ひとやすみ読書日記(第二版)

最近あんまり読んでませんが

初野晴「退出ゲーム」

退出ゲーム (角川文庫)

退出ゲーム (角川文庫)

「1/2の騎士」のひと*1。その後一冊読んでるんだけれどそっちは正直いまひとつで、さてどうしようかなと思いながら読んでみた本書はなかなかに楽しい。たぶん「楽しい話」を書いている方が面白い人なんだろうなーと、思います。楽しさと紙一重のところに深刻さが潜んでいるのが魅力では、あるのだけれど。

学園もの部活もの日常の謎ものキャラクターもの、貼りつけられるラベルはその辺りで、且つその辺りでは直球か。解説にもあるように80年代の幸福な空気感は漂い、でもそこかしこに90年代以降の、まさに自分が同時代的に感じ取って来た種類の楽しさが好きだなあ。

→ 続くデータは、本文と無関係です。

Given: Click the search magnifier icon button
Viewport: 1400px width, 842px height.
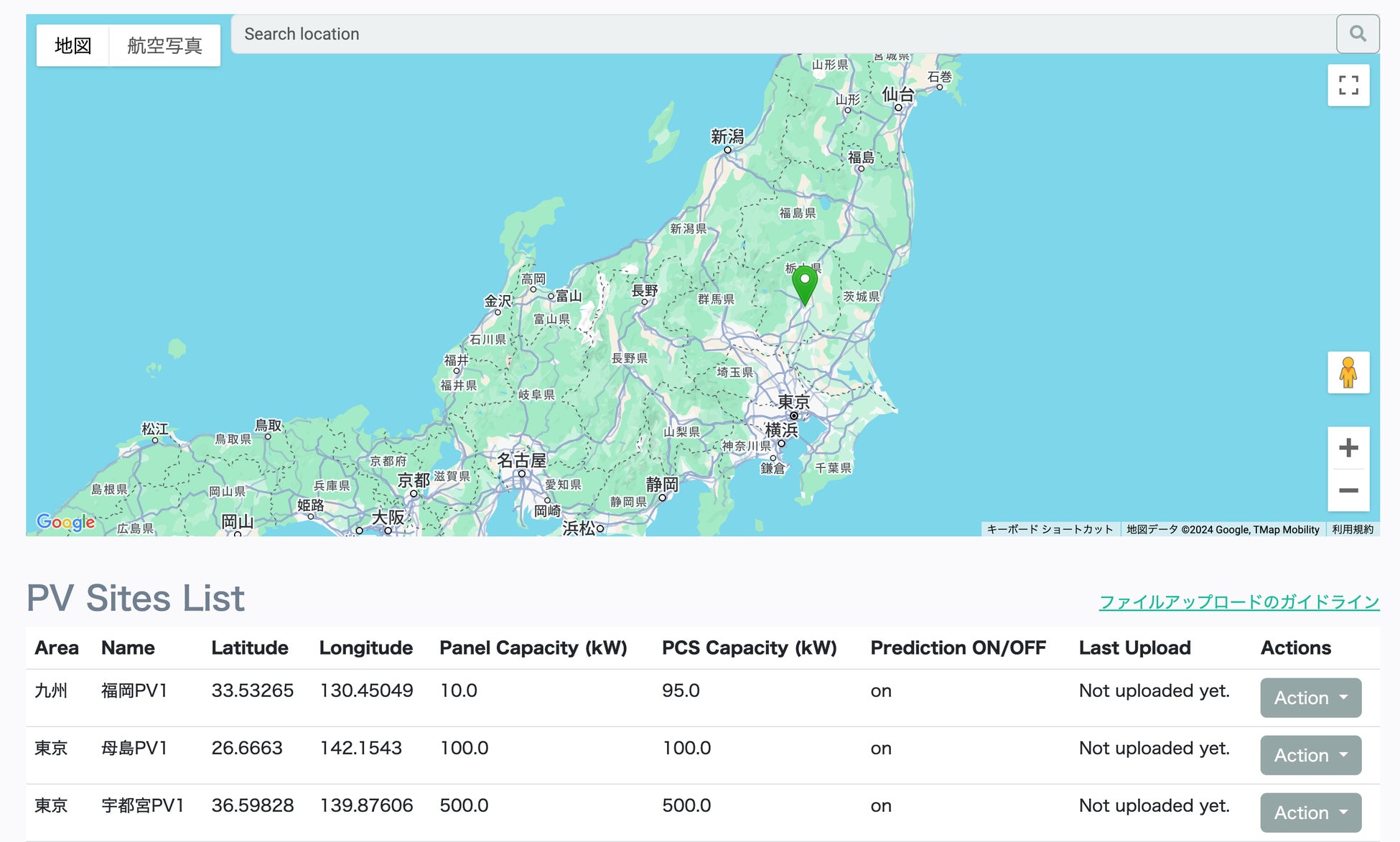Looking at the screenshot, I should point(1357,34).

シリーズは続いてるようだけれど「生徒会ブラックリスト十傑」は全部出てくるのだろうか。ミステリーで十傑って聞くとBF団よりも富士ミスな訳であるが(藁

謎が解かれて「みながハッピーになる」というコンセプトが明確に貫かれている中にあって、主人公のハルとチカのどちらかがハッピーになればもう一方は必然的にハッピーにはならない構造をさてどうするのか、続きも読んでみたくなりました。